Visiting post-doctoral fellow’s collaborative studies may hold keys to unlocking origins of universe

OXFORD, Miss. – An emerging branch of astronomy that uses gravitational waves rather than light to observe distant objects is the focus of this month’s installment of a monthly public science forum organized by the University of Mississippi Department of Physics and Astronomy.

The fall semester’s third meeting of the Oxford Science Cafe is set for 6 p.m. Tuesday (Oct. 15) at Lusa Pastry Cafe, 2305 West Jackson Ave.
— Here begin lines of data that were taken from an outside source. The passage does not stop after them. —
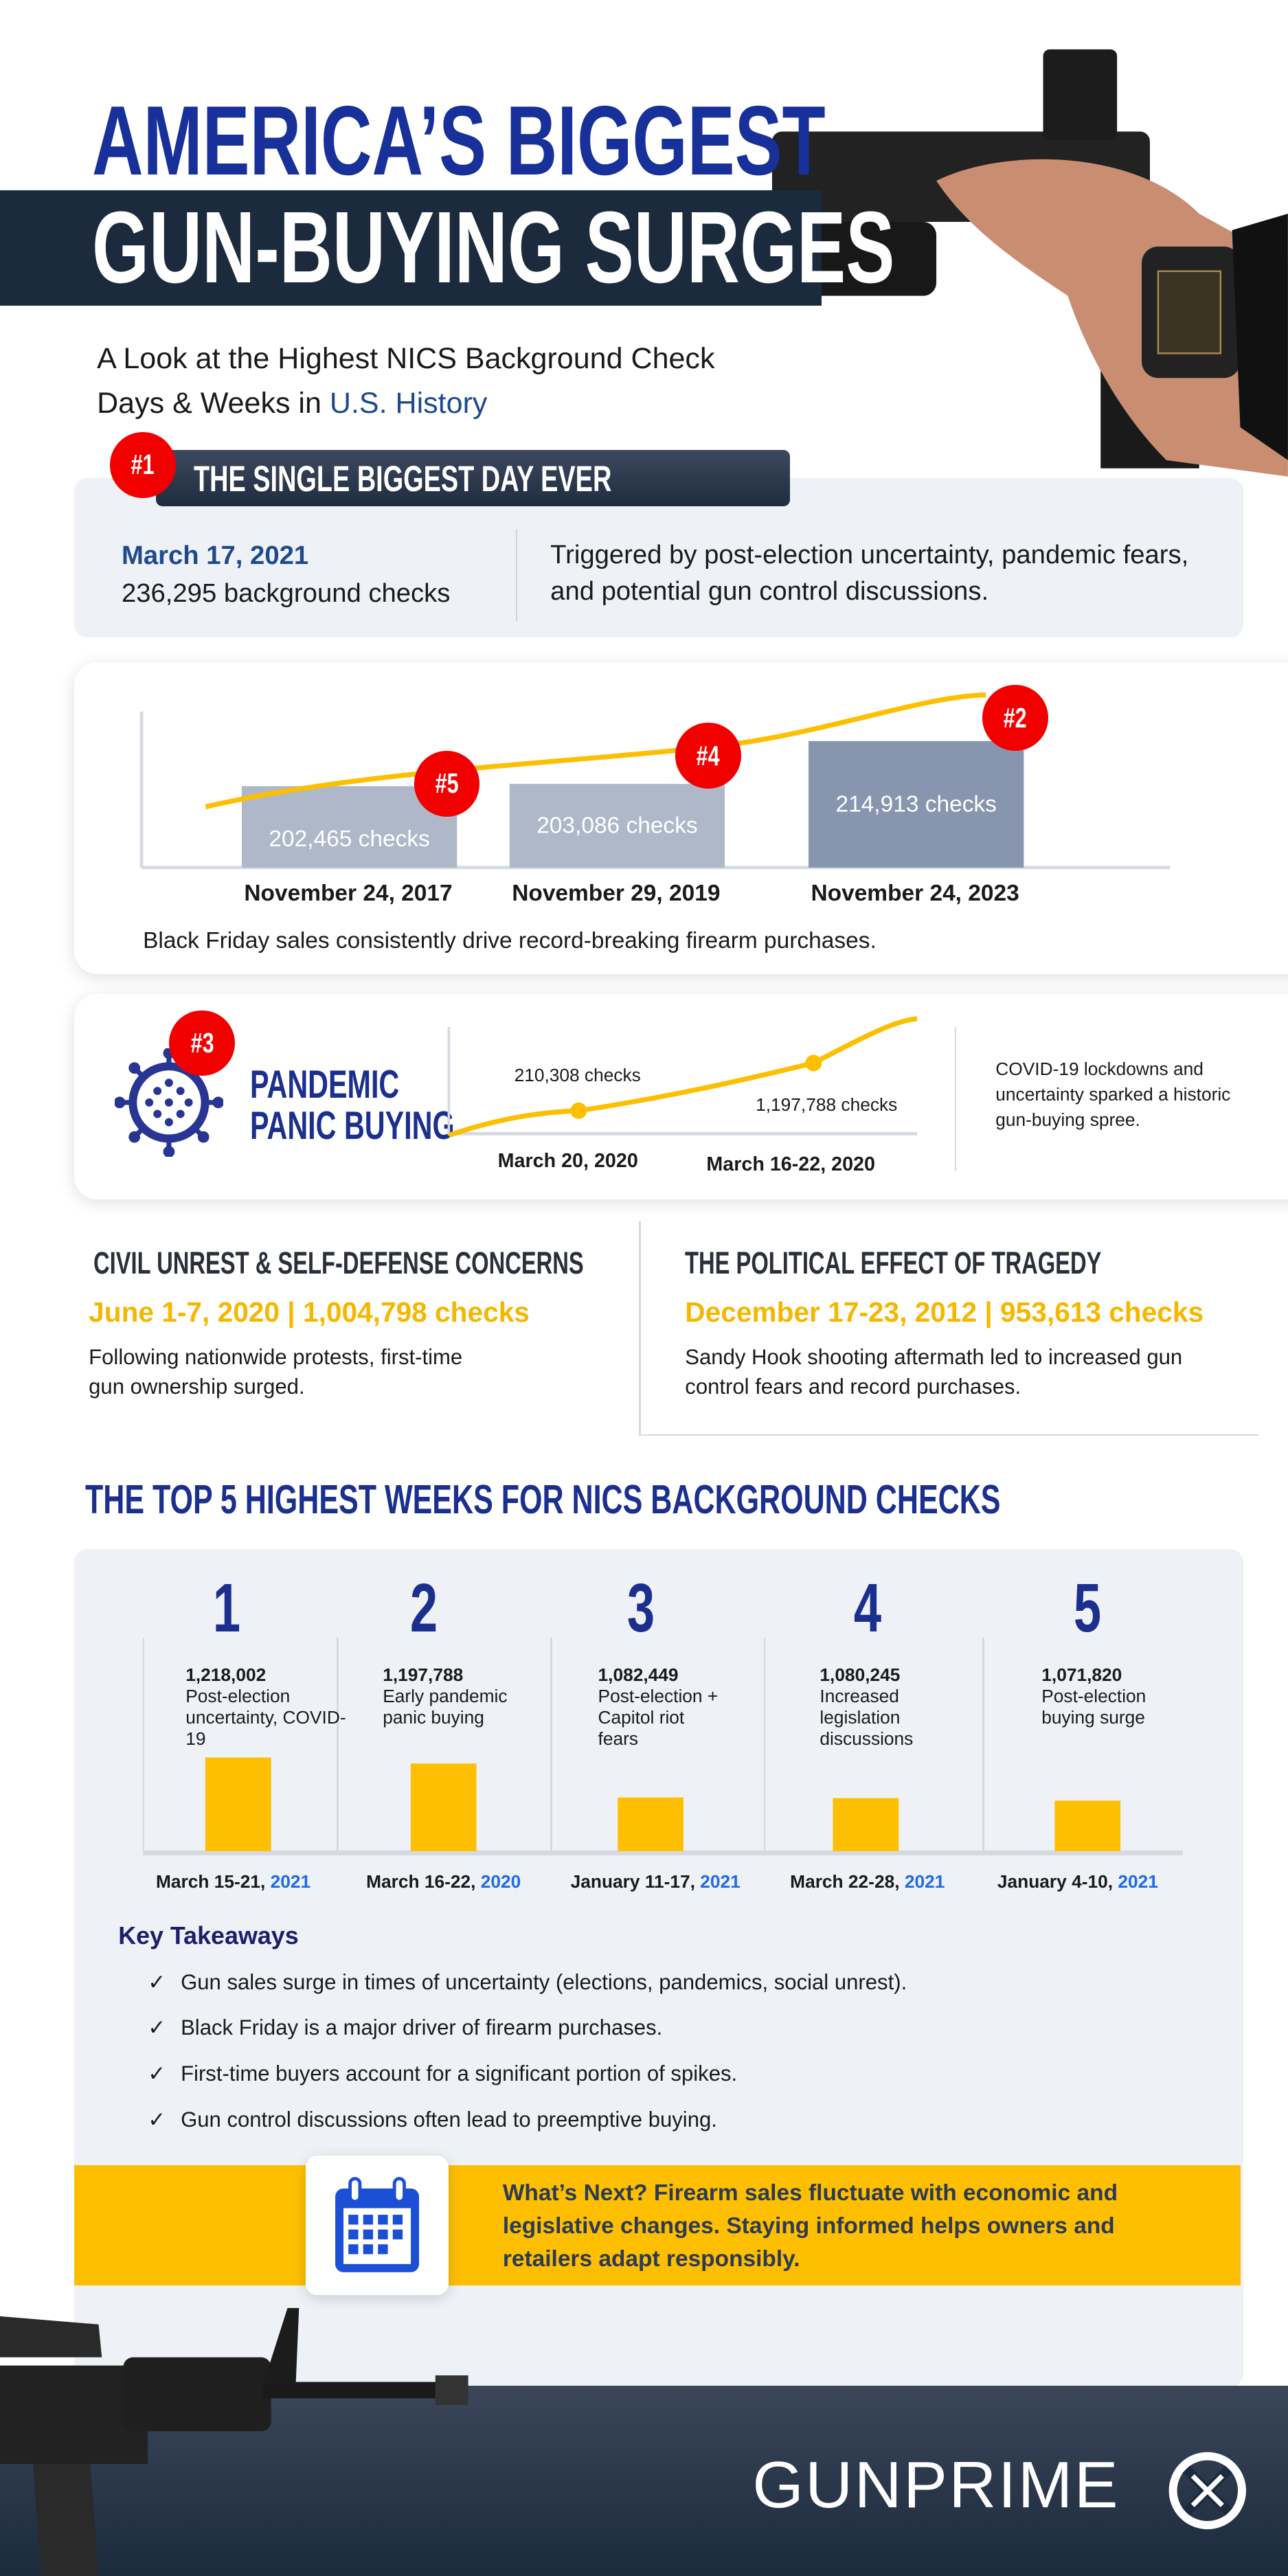  Describe the element at coordinates (286, 593) in the screenshot. I see `biggest-day-count: 236,295 background checks` at that location.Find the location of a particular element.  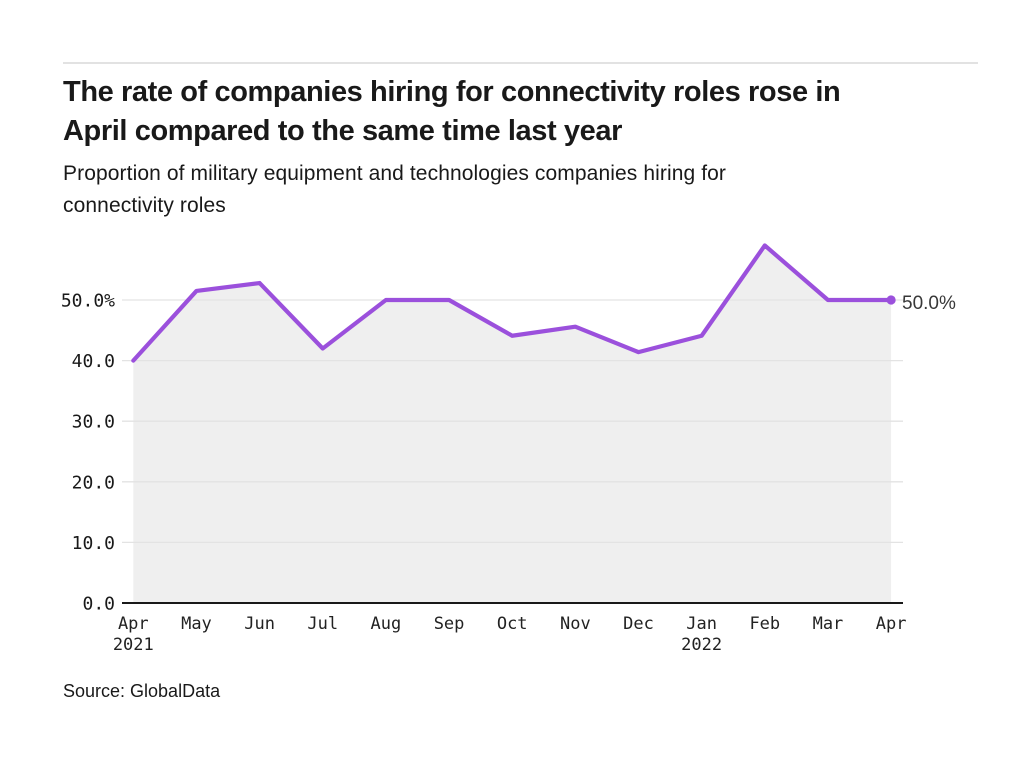

x-tick-label: Nov is located at coordinates (576, 624).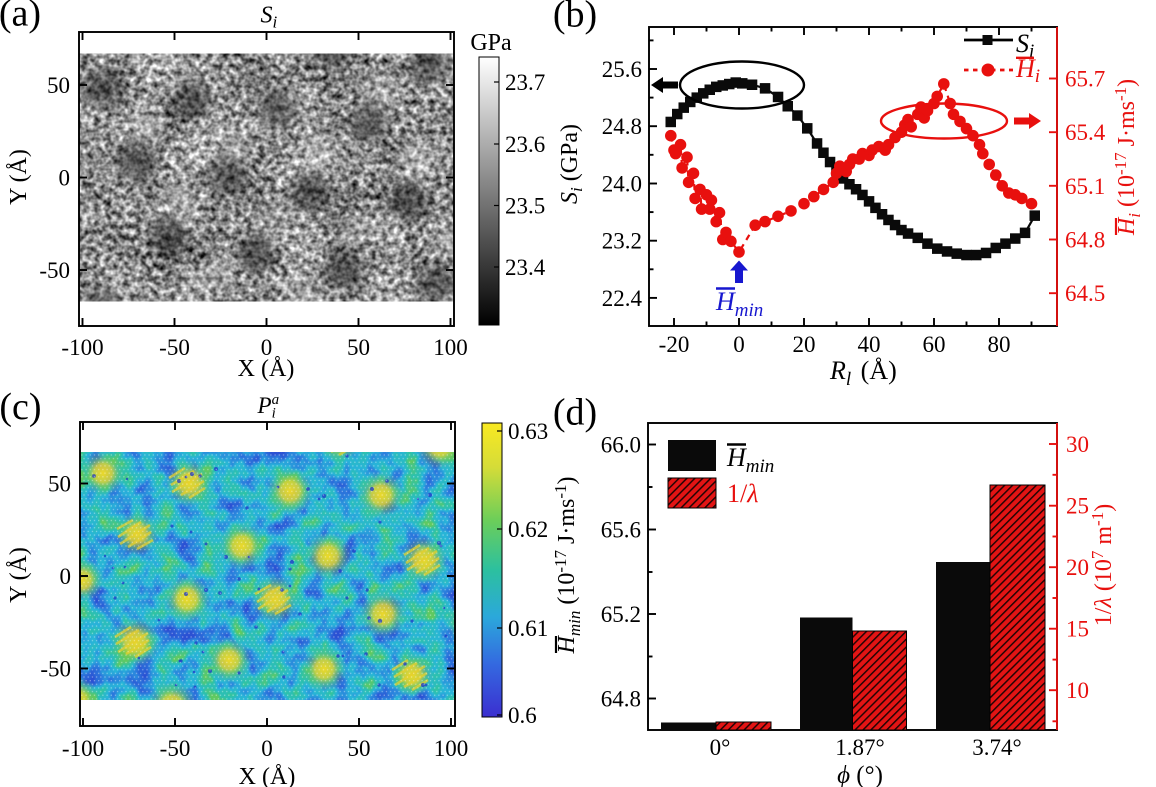 This screenshot has width=1156, height=787. What do you see at coordinates (268, 407) in the screenshot?
I see `svg-text:Pai: Pa i` at bounding box center [268, 407].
Nairwita Mazumder, a post-doctoral research associate at the Indian Institute of Science Education and Research at Thiruvananthapuram and visiting post-doctoral fellow in the UM physics department, will discuss “Gravitational Wave Astronomy: The New Observational Window to the Universe.” The program is free and open to the public.

“Unlike light waves, which are electromagnetic oscillations, gravitational waves are ripples of the space-time itself propagating at the speed of light,” Mazumder said. “Gravitational waves carry information about their variety of sources, such as large-scale cosmological process like inflation in the early universe, super-massive black holes to binary neutron stars and supernova.”

Mazumder’s 30-minute presentation will discuss what scientists expect to observe by using the next-generation, ground-based detector networks, and how those observations can enhance their understanding of the universe.

“The era of advanced, or second-generation, earth-based gravitational wave detectors is set to begin in a couple of years,” Mazumder said. “The coming years will witness the birth of gravitational astronomy, which can be considered as a new observational window.”

Mazumder earned her bachelor’s, master’s and doctoral degrees from Jadavpur University in India. A member of the Laser Interferometer Gravitational-Wave Observatory, or LIGO, scientific collaboration since 2012, she is also a member of the IndIGO consortium, a lifetime member of the Calcutta Mathematical Society and Indian Association for General Relativity and Gravitation. Mazumder has 21 publications in peer-reviewed journals.

UM has been a member of the LIGO collaboration since 2007.

“We’re very pleased to have Dr. Mazumder here,” said Marco Cavaglia, associate professor of physics and astronomy. “These are very exciting times for LIGO and our quest to be the first to detect gravitational waves.”